Ayuso cierra la puerta a la salida del Rayo y reafirma su plan de reforma del estadio.
Las declaraciones de Raúl Martín Presa sobre el futuro del Rayo Vallecano no han tardado en tener respuesta. Apenas dos días después de que el presidente franjirrojo asegurara que “si el Rayo continúa en este estadio, el club desaparece”, Isabel Díaz Ayuso, presidenta de la Comunidad de Madrid, ha sido tajante: el Rayo se queda en Vallecas.
Rubén Gil, de Radio Intereconomía, preguntó si, tras las críticas del presidente del Rayo Vallecano, la Comunidad de Madrid contempla la construcción de un nuevo estadio o si su plan se limita a reformar Vallecas. Ayuso despejó cualquier duda:
“Se queda en su lugar. Lo que hacemos es reformarlo para garantizar la seguridad, para que pueda ampliarse en localidades y pueda ser explotado para otros muchísimos eventos. Es la decisión que hemos tomado y creemos que es la más adecuada. Le vendrá bien al distrito”, afirmó.
La respuesta de la presidenta choca frontalmente con el discurso mantenido por Presa en las últimas semanas. El máximo dirigente rayista ha insistido en reiteradas ocasiones en que Vallecas no reúne las condiciones necesarias para garantizar la viabilidad del club a largo plazo, señalando especialmente las limitaciones de aforo y las deficiencias estructurales del estadio.
Unas palabras que llegan, además, en un momento especialmente delicado para la entidad. La derrota ante Osasuna volvió a poner el foco en el mal estado del césped, duramente criticado por jugadores como Pep Chavarría o Álvaro García —“no es ni de Regional”, llegó a afirmar uno de los capitanes—, e incluso reconocido por el técnico rival, Alessio Lisci. Un problema que ha reavivado el debate sobre las condiciones del estadio y la gestión institucional del mismo, al que se suma la polémica con Pathé Ciss, quien todavía no ha recibido homenaje tras conquistar la Copa África (programado para el 7 de febrero).
Mientras desde la Comunidad se insiste en una reforma integral que permita mejorar la seguridad, aumentar el número de localidades y abrir el estadio a otros usos, desde el club se mantiene un discurso cada vez más distanciado de esa hoja de ruta.

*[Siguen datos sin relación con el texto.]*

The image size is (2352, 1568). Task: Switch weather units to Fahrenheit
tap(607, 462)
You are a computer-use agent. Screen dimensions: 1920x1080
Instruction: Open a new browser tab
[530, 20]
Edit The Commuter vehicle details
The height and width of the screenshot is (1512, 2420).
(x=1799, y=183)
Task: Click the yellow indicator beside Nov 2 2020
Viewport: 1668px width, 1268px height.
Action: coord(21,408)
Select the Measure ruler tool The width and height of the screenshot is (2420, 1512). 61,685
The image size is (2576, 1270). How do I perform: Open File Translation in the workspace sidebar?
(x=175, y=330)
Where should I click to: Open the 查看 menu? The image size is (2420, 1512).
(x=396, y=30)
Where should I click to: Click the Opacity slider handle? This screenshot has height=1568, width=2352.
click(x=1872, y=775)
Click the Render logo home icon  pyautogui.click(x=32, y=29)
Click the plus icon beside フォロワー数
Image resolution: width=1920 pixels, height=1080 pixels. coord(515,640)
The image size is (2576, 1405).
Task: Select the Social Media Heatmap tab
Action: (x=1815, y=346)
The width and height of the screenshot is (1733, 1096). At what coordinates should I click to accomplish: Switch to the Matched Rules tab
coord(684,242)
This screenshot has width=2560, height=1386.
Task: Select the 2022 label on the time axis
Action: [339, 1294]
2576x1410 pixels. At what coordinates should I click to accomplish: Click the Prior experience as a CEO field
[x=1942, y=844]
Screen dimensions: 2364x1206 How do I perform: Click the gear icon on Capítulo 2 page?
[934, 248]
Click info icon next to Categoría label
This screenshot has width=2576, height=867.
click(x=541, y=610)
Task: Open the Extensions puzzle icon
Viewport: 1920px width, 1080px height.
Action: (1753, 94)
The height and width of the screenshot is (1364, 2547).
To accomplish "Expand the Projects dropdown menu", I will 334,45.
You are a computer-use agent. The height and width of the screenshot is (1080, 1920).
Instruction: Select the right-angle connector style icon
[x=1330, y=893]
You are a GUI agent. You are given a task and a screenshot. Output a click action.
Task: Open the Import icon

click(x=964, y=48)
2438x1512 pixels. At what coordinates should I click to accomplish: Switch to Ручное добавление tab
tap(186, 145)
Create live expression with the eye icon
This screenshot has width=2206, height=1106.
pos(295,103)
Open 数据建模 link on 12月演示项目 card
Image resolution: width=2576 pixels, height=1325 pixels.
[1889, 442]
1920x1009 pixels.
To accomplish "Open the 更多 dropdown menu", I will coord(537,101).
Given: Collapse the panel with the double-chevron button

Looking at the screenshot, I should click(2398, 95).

Una tensión que tampoco pasa desapercibida para la afición, mayoritariamente contraria a abandonar Vallecas y muy crítica con la gestión de Presa.
Dos posturas claramente enfrentadas: la del presidente del club, que ve inviable seguir en Vallecas, y la del Gobierno regional, que apuesta por reformar el estadio y mantener al Rayo en su barrio.